O PSD de Gilberto Kassab começou por São Paulo uma operação para ampliar o número de prefeituras do partido. Tentará cooptar, sobretudo, tucanos – os que restaram. A ideia é ampliar as conversas para o resto do país.
Kassab quer sondar prefeitos insatisfeitos com o que sobrou da estrutura do PSDB, partido que já foi grande mas está pequeno – seja em número de parlamentares, seja em coerência ideológica.
O início por São Paulo é óbvio: após 27 anos o tucanato perdeu o governo do estado, que sempre foi sua base e seu maior território. É onde estão os órfãos políticos.

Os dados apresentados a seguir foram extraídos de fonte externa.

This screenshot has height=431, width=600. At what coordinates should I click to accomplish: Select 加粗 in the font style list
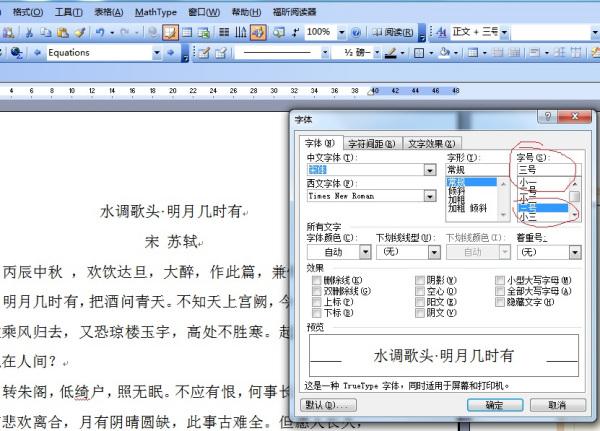456,199

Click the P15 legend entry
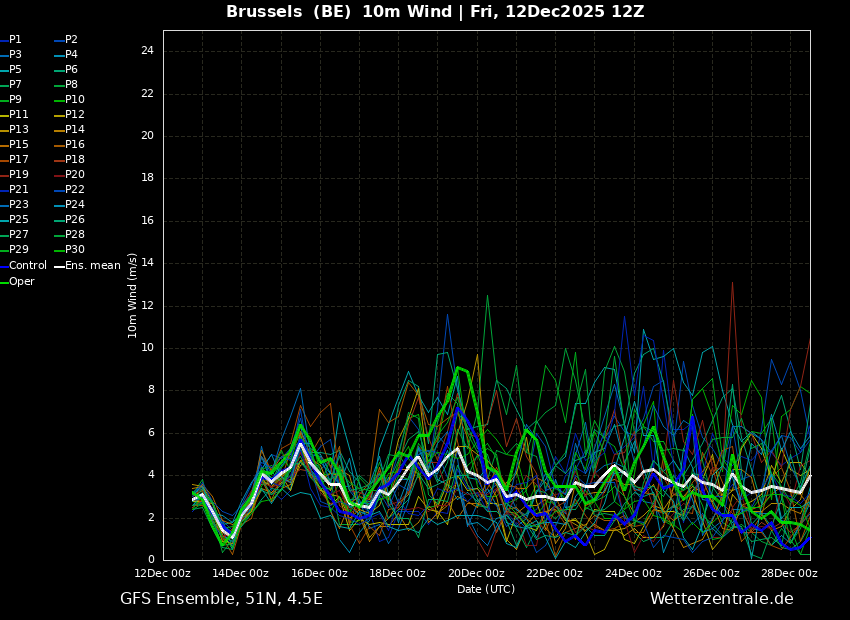[19, 145]
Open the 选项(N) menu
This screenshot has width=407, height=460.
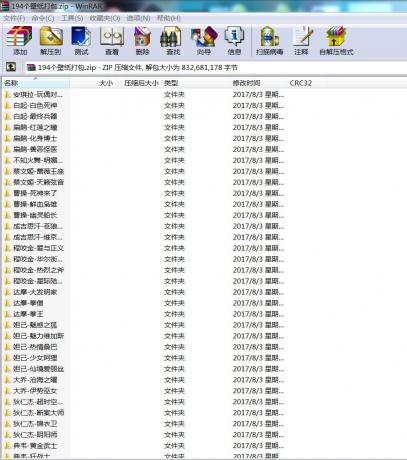(138, 18)
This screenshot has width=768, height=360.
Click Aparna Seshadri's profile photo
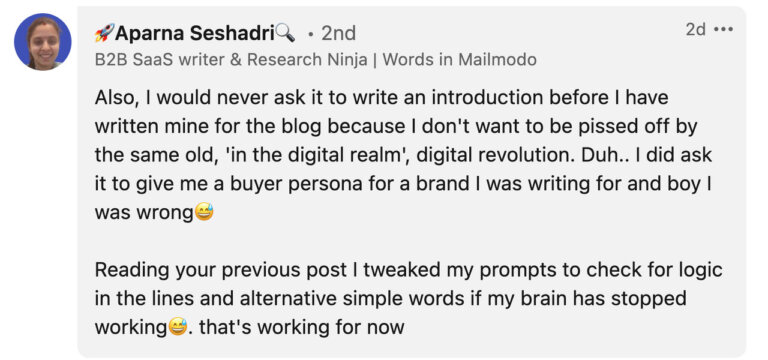point(43,42)
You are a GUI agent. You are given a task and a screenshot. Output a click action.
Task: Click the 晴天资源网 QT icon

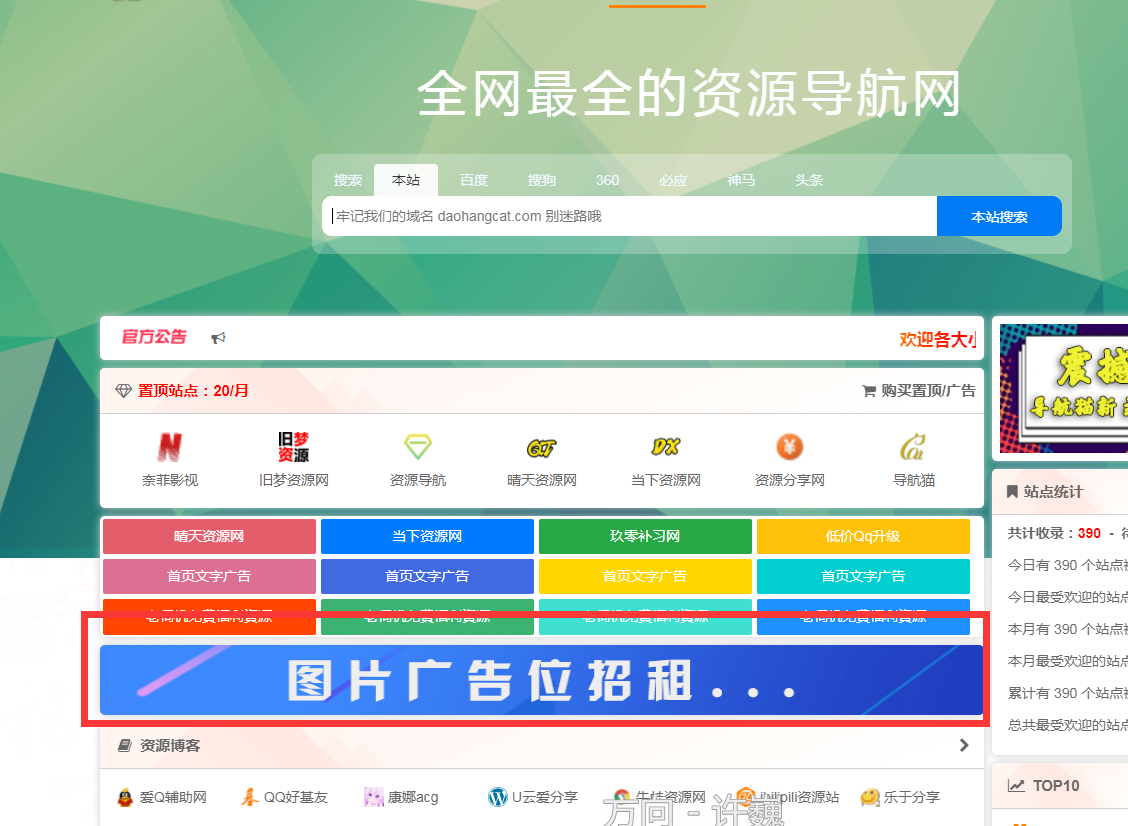(x=541, y=447)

O maior ativo de Kassab para atrair interessados é o posicionamento de centro do PSD. Dirá que o prefeito pode se alinhar à oposição ou à situação em caso de vitória de Lula ou de Jair Bolsonaro, rendendo dinheiro federal à sua cidade.
Seu raciocínio é simples: quanto maior a bancada, mais dinheiro federal a prefeitura pode captar com o apoio dos deputados. O PSD elegeu 42 deputados –o PSDB, 13. Kassab espera ampliar sua bancada federal quando a janela abrir mais adiante.
Só em São Paulo, Kassab está de olho nas mais de 300 prefeituras comandadas por tucanos. Seu PSD não chega a 70 hoje.